Monday, November 9, 2009

36 Weeks, 2 Days... OMG!

I'm sitting in uncharted territory.

I haven't made it this far in a pregnancy. Josh was born at 36, Joey was born at 34.

Well, Kimber tried to come at 34. On 10/25, I started contracting every 5 minutes, and did so until I finally made it to the hospital and spent the night hooked up to the monitors and I was given two rounds of Terbutaline. Needless to say, David did not stay the night with me. I am mean, MEAN, MEAN when I'm on Terb. That's what was given to me when I was into pre-term with Josh and it was not a pleasant time. The next morning, they sent me home on the oral med of Terb, and I lasted a week on it. I just couldn't take it anymore and I was yelling at the boys for no reason... it was just so bad. So, I lasted a week on the Terb.

And then this past Thursday, at almost 36 weeks, I was back in the hospital around midnight, contracting every 5 once again. I was only dilated to 1cm, which wasn't enough to go ahead and do anything. My doctor had wanted me to do the Terb shots again, and I refused. So, we tried another oral medication for the night, Procardia. Well, the contractions didn't let up, so I went back again on Saturday morning, at exactly 36 weeks. And guess what? I haven't dialated anymore. So, the doctor on call, called in a script for the Procardia, since I'm refusing Terb completely orally. I went ahead and gave in for a shot, and it helped for 30 minutes, but the contractions started up a bit.

I didn't want to take anymore medications, but my body needs a rest. My uterus is so tired and so worn out. I'm not sleeping, even with Ambien to help. I go back on Wednesday to see my doc, and I'm hoping for some answers. My uterus is just pissed off, to put it bluntly. I am trying my hardest to suck it up, but I just can't anymore.

So, as a recap...

We found out I was preggo on April Fool's Day.

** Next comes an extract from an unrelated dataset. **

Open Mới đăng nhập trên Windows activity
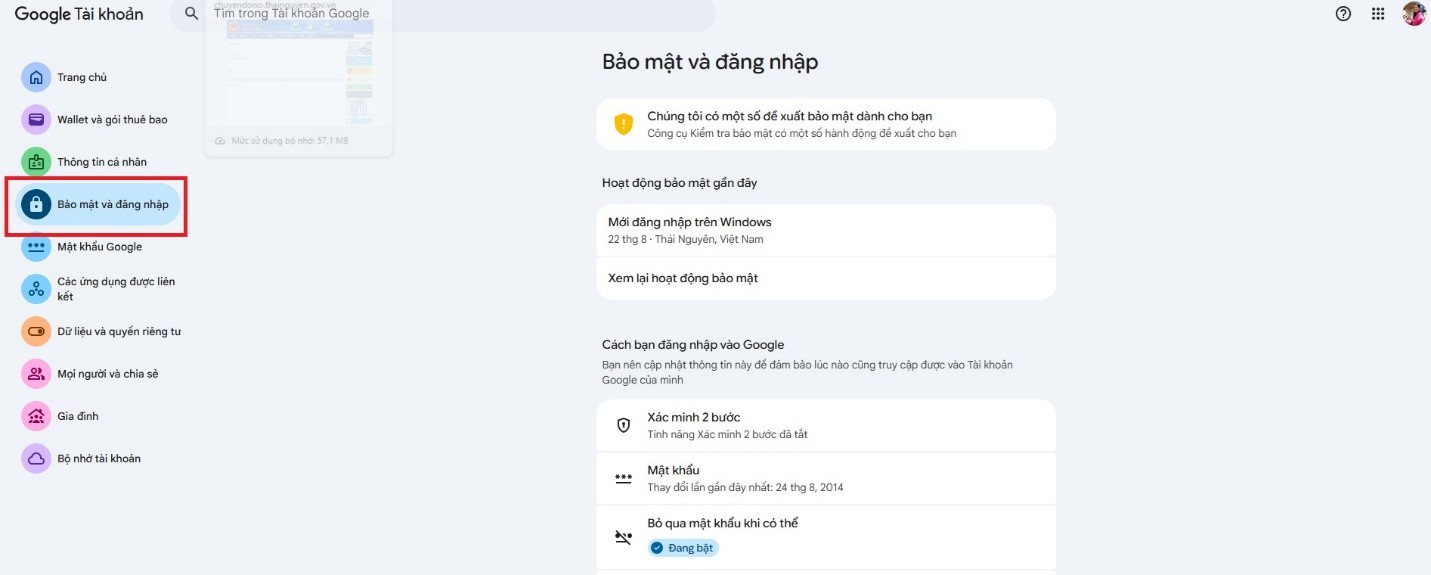This screenshot has height=575, width=1431. 826,230
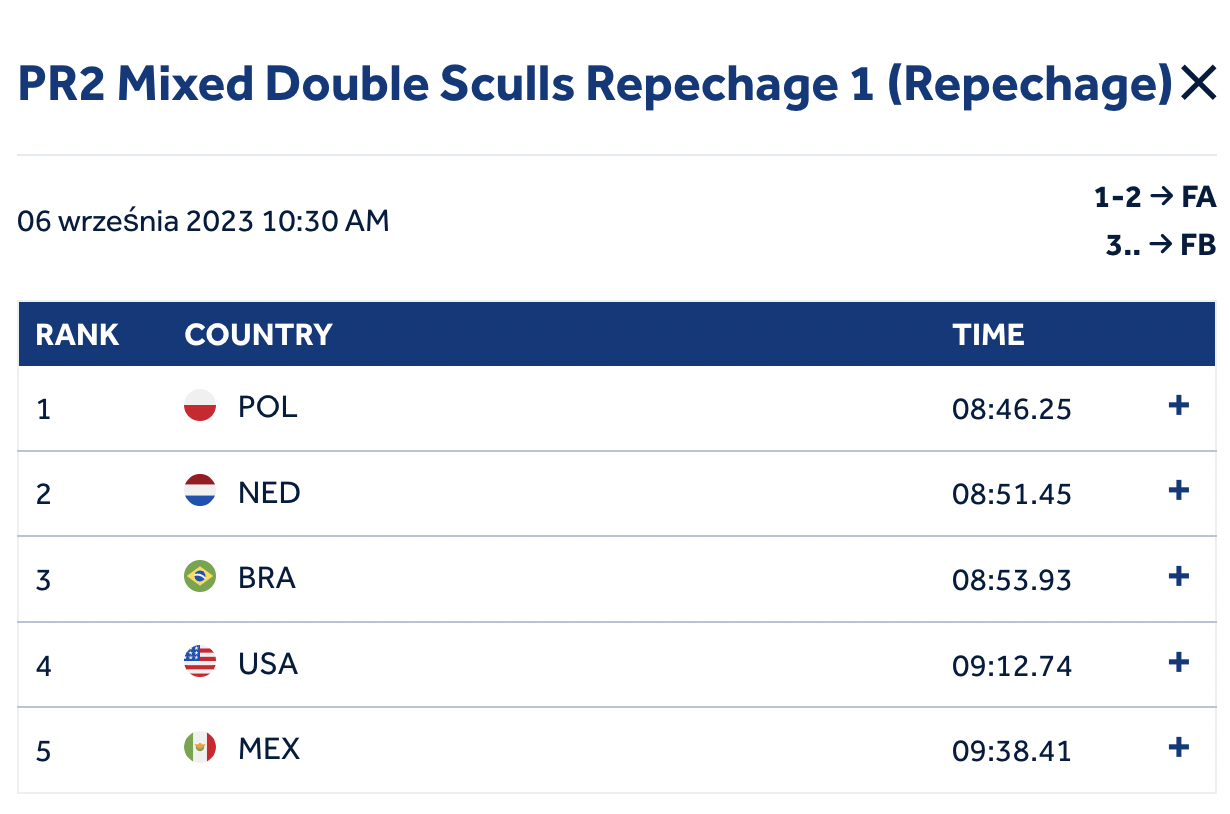
Task: Click the Brazil flag icon
Action: click(200, 576)

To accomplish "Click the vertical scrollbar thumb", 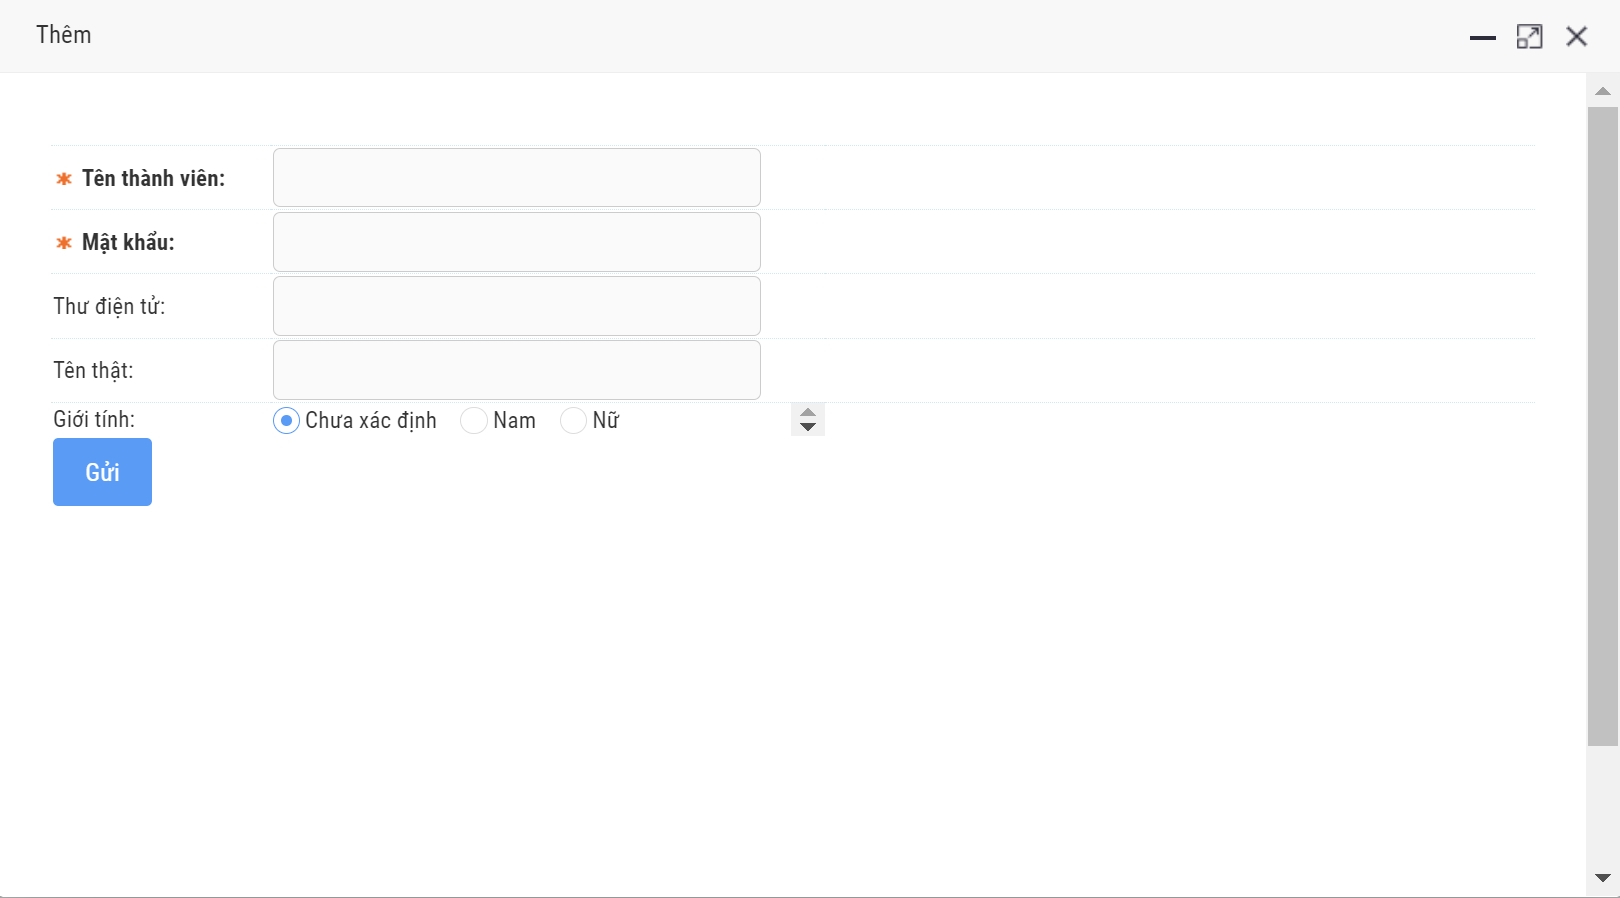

A week later, I had to start taking Progesterone shots (given daily by my adoring husband). Then I lost a good amount of weight, and Kimber became growth restricted, a.k.a. interuterine growth restriction IUGR. So I was put on modified bedrest.

Then my depression hit again. Then after only gaining maybe 10 pounds finally by around 29 weeks, I was diagnosed with gestational diabetes. We tried maybe 3 weeks of oral medication to help control my levels, and that failed. So I've been on insulin shots for 3 weeks. Then in and out of the hospital 3 times...

I just can't take much more. I feel like I can't be the mommy and the wife that I want to be. I do know and have faith that this is all going to worth it to see my sweet baby girl and hear her first cries and as wrong as it sounds, see her "girl parts" so I know this is not a dream! And I can't wait to see the expression on David's face when he meets his daughter for the first time and I can't wait for the boys to meet their baby sister. Our family will finally be complete.

I'm just needing some prayers for strength. Can ya help a preggo out??